Congress MP Shashi Tharoor released the book 'Before its too late', written by former IPS officer Rishi Raj Singh (left), in Thiruvananthapuram, Tuesday, Jan. 17, 2023 | PTI Photo

Thiruvananthapuram: Aim at the "big guns'' to combat the drug menace and not ban everything, like pan masala, indiscriminately, said Congress MP Shashi Tharoor on Tuesday.

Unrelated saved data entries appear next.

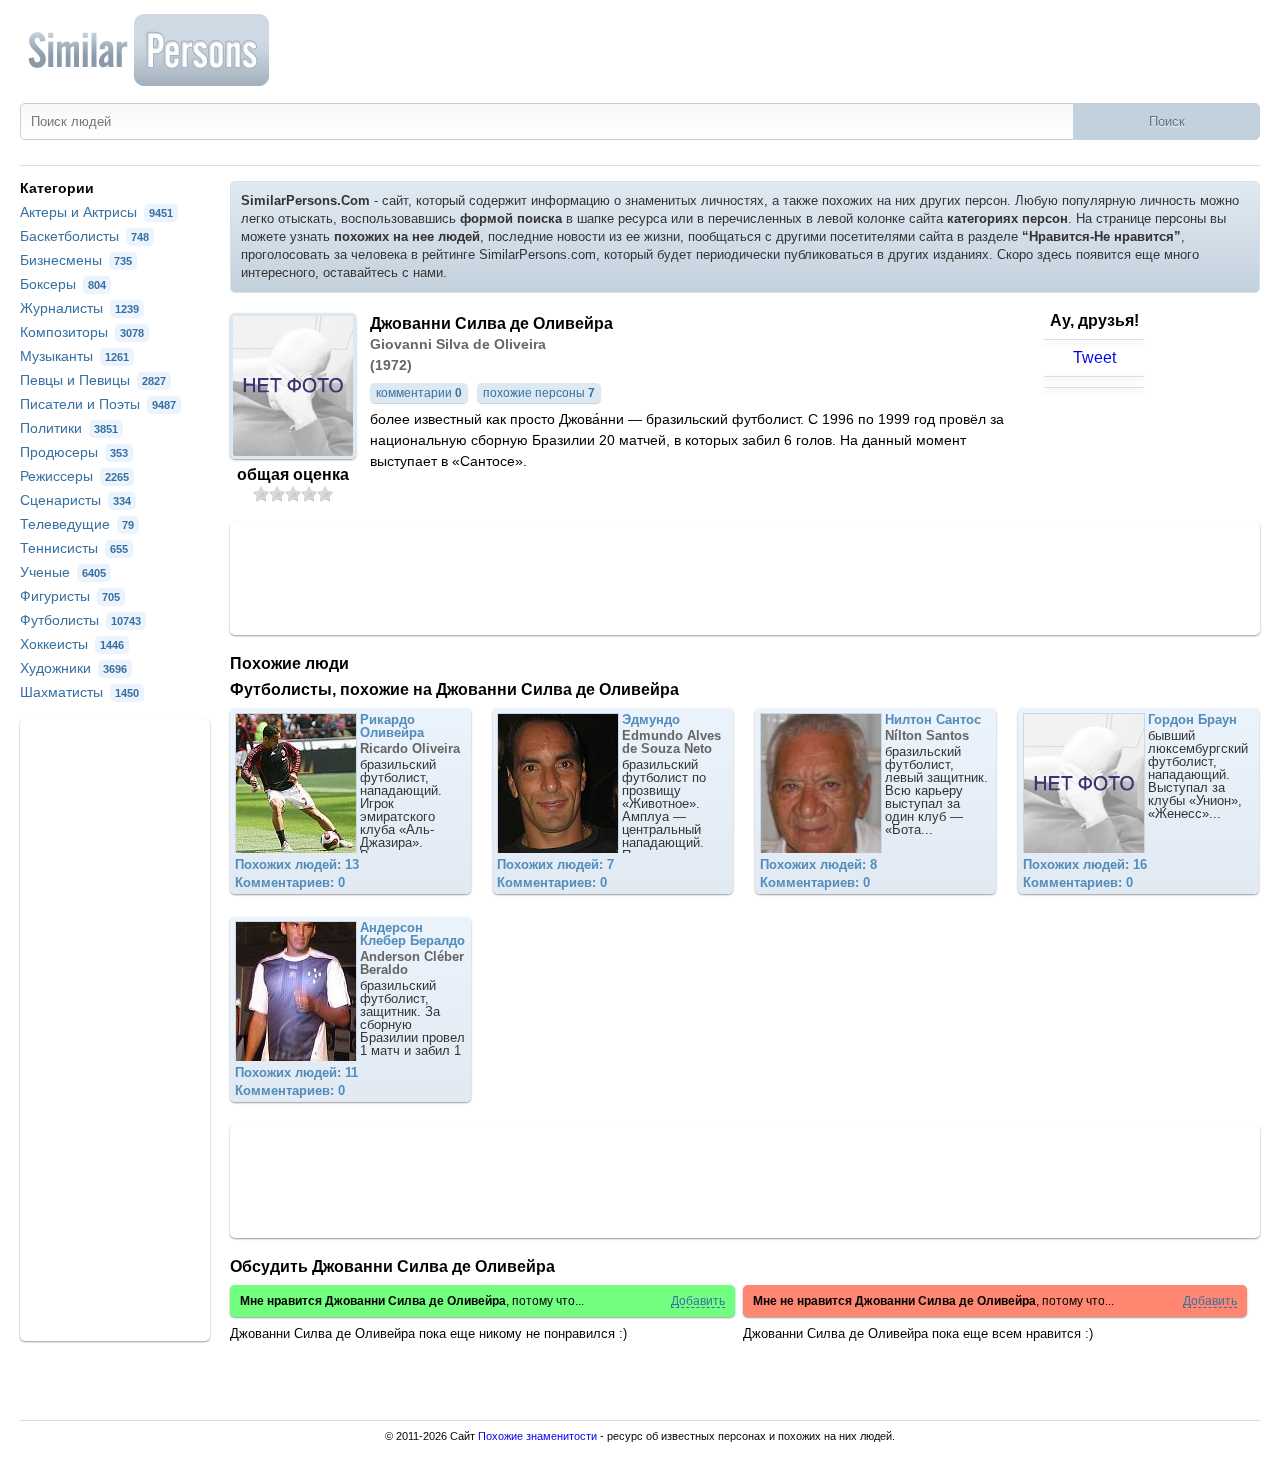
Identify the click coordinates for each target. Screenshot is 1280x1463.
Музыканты (74, 356)
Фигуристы (70, 596)
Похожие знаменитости (537, 1436)
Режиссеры (74, 476)
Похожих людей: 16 (1085, 864)
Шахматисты (79, 692)
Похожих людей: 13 (297, 864)
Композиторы (82, 332)
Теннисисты (74, 548)
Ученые (63, 572)
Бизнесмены (76, 260)
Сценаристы (75, 500)
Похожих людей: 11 (296, 1072)
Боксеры (63, 284)
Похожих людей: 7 (555, 864)
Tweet (1094, 357)
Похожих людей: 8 (818, 864)
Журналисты (79, 308)
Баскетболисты (84, 236)
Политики (69, 428)
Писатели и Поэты (98, 404)
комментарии (419, 393)
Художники (73, 668)
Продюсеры (74, 452)
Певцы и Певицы (93, 380)
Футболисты (80, 620)
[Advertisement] (745, 577)
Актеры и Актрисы (96, 212)
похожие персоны (539, 393)
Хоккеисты (72, 644)
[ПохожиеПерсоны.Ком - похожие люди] (150, 50)
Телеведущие (77, 524)
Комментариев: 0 (290, 882)
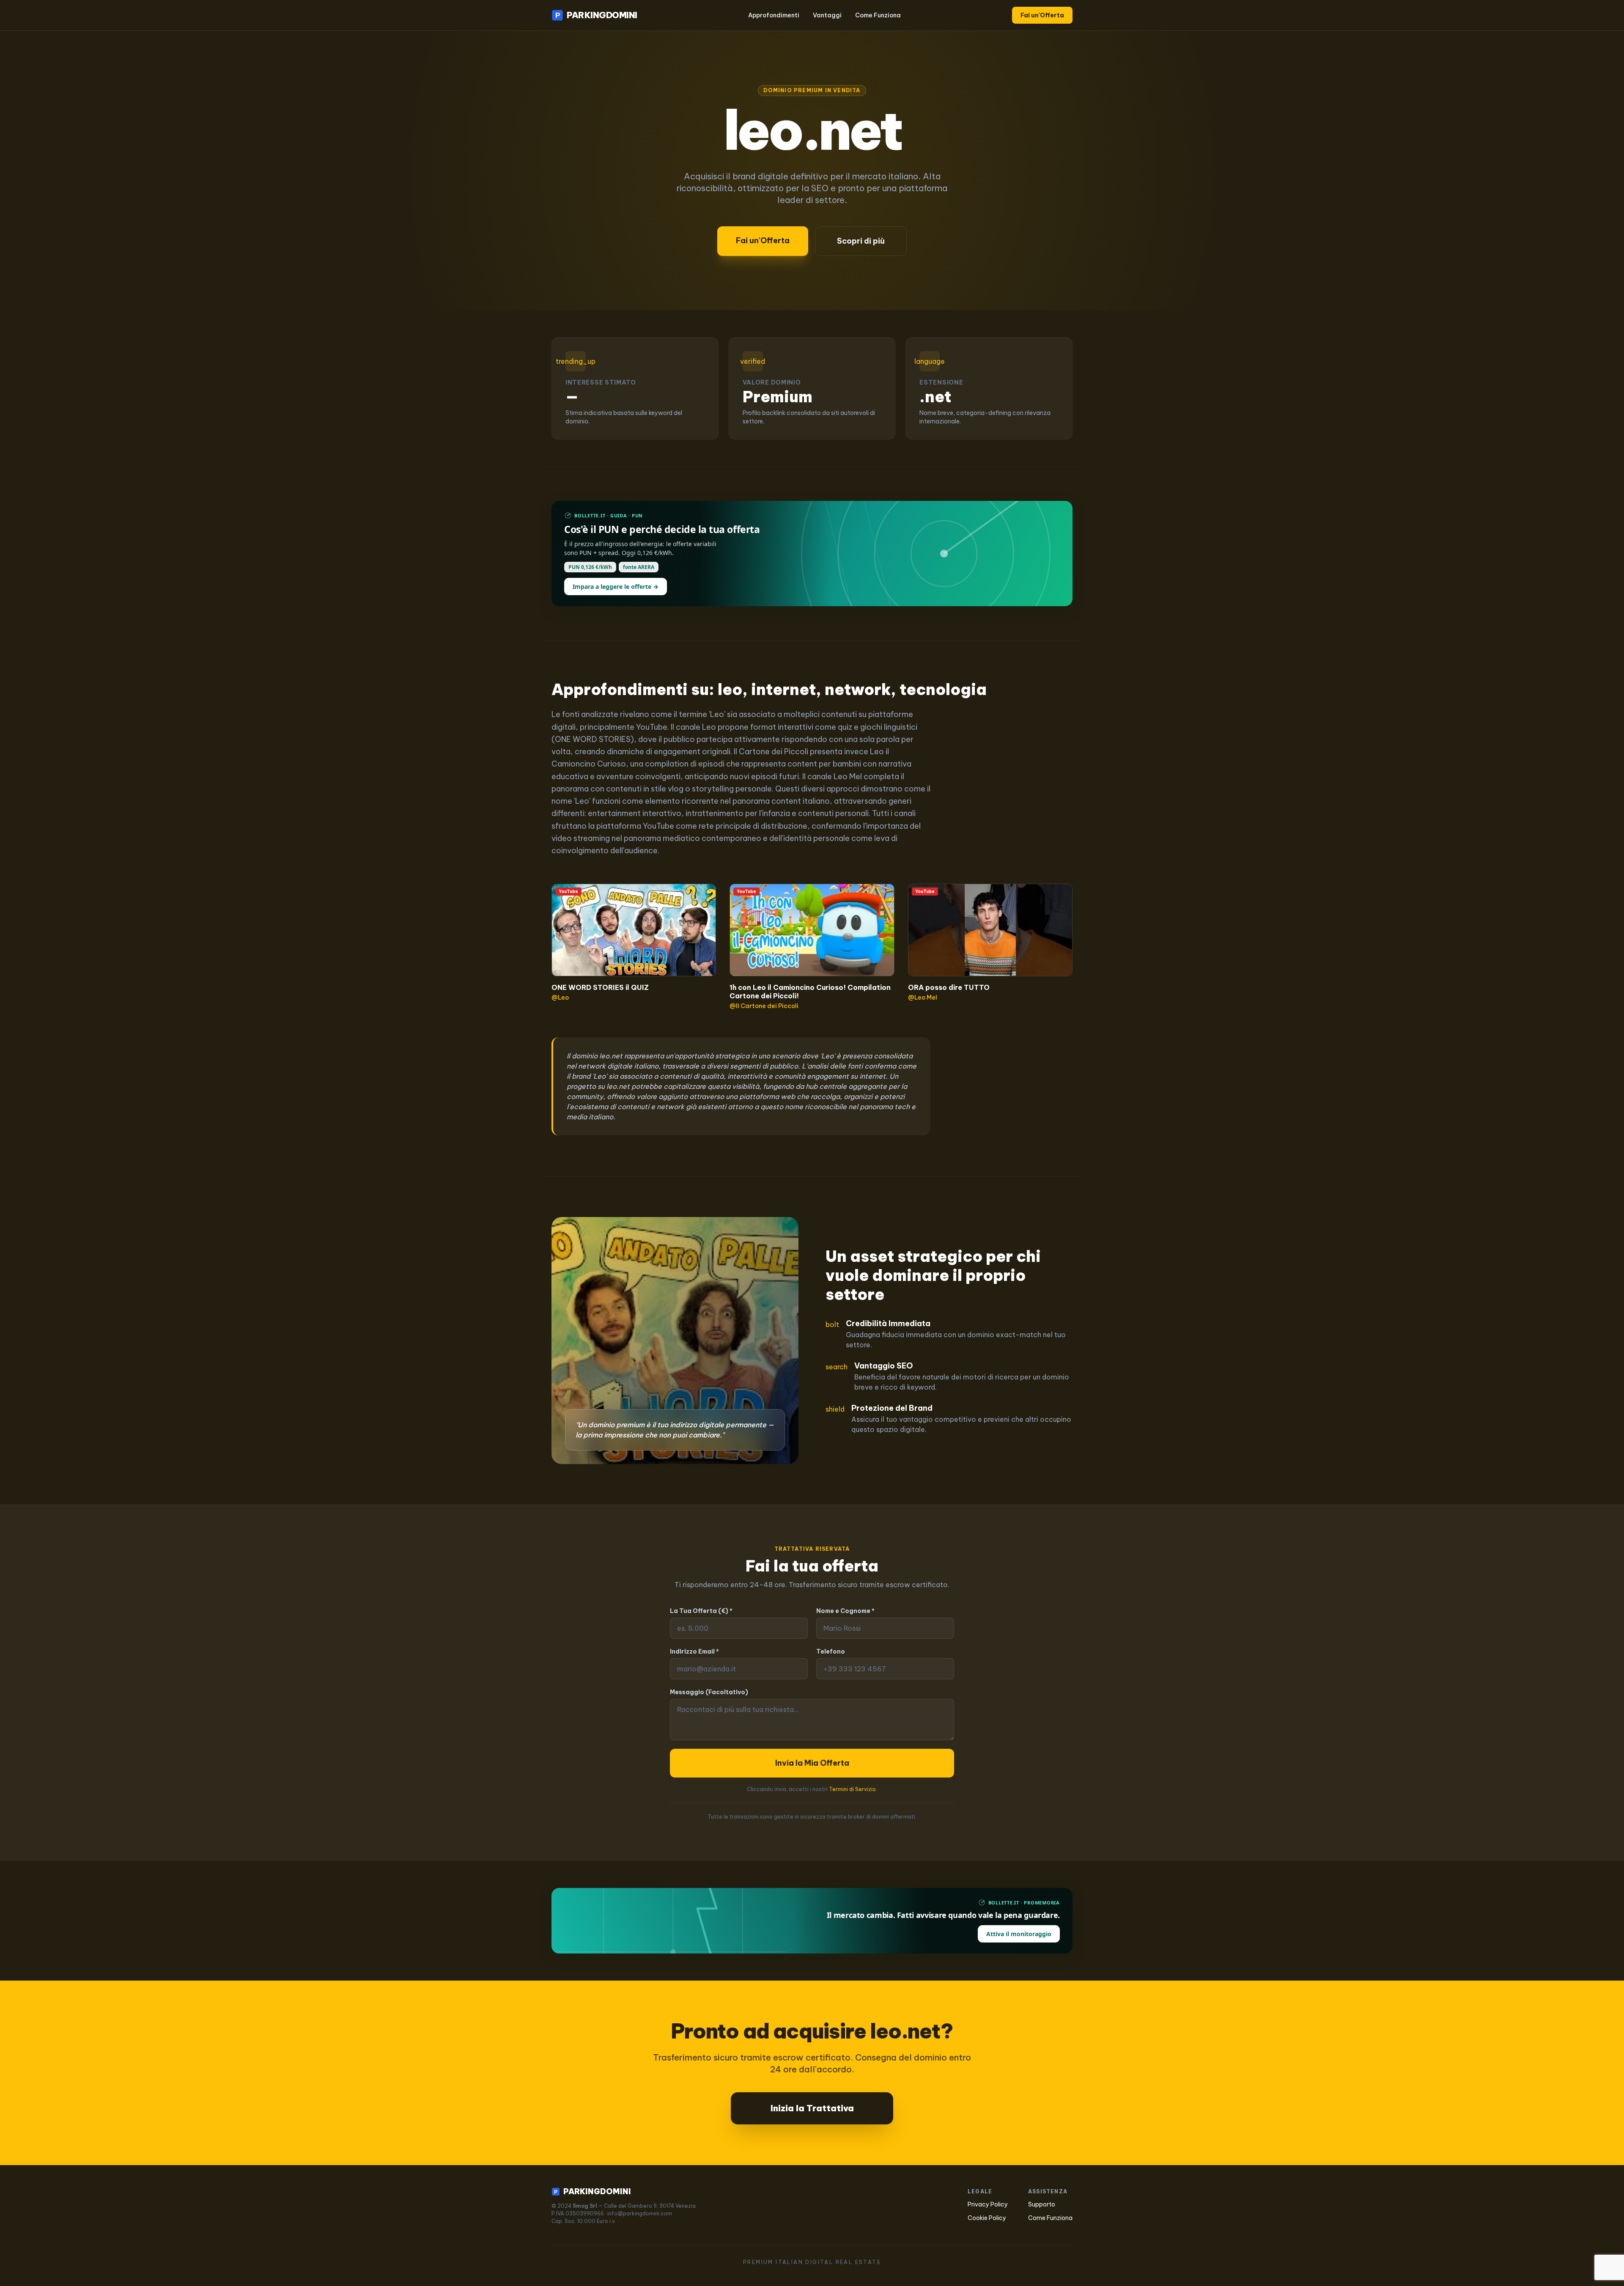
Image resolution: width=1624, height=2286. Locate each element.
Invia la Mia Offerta (812, 1763)
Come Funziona (878, 15)
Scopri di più (861, 241)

He added that the incidents of drug use and deaths related to it are on a rise not only in Kerala, but across India.

Tharoor, after launching a book -- Before It's Too Late -- by former Kerala Director General of Prisons Rishi Raj Singh, said that numbers of cases registered in connection with drug use have tripled in the last three years in Kerala.

The number of drugs-related deaths have quadrupled in the state during the same period, he claimed.

The Congress MP said that this rising trend was not confined to the southern state alone and across India there was a consistent increase in drug cases and related deaths.

He further said a clean sweeping ban on everything, like pan masala, was not the answer as it has resulted in creating an "allure" and a "challenge".

"If everything is banned, everything becomes contraband and a source of guilty pleasure. Pan masala is legal in most states in India, but is banned in Kerala. Why? Why should we ban pan masala?

"If used in large amounts it can cause oral cancer, but that is something parents or a family can advise the children not to use," he said.

In many western countries, cannabis has been legalised for the reason that in small quantities it is not harmful and also acts as a pain reliever.

The Congress MP said here we are "banning things indiscriminately" which has made the task of law enforcement agencies to field out the illegalities an impossibility.

"Meanwhile, more and more dangerous drugs are coming out in the market. Prescription drugs are being sold without prescriptions and are being given to children. Chemically created drugs which inject far more toxins into children are also easily available.

"At least on these serious things there should be a much more serious crackdown."

Tharoor also speculated whether in trying to tackle many things, were we "tackling nothing"?

"Should we be selective in shooting our bullets at the big guns, making sure we can aim at real targets? If we can focus our resources and police abilities on things which do more harm to children, we can combat the serious menace of drugs," he suggested.

Tharoor also suggested that extra curricular activities in schools should be given importance as that is where students develop their talents and turn into good human beings.

"Unfortunately, parents are forgetting that," he said.

He stressed on the importance for children to take part in extra curricular activities in order to take away the constant pressure on them to perform well academically which causes tension and stress to them and is one of the reasons for turning to drugs.

The other reasons, according to the book, are the attraction associated with drug use, peer pressure, boredom-, etc, Tharoor said at the event.

He said that book by the retired IPS officer, who served as Transport Commissioner and Excise Commissioner in Kerala, was "a favour to society" as it indicates what the problems are.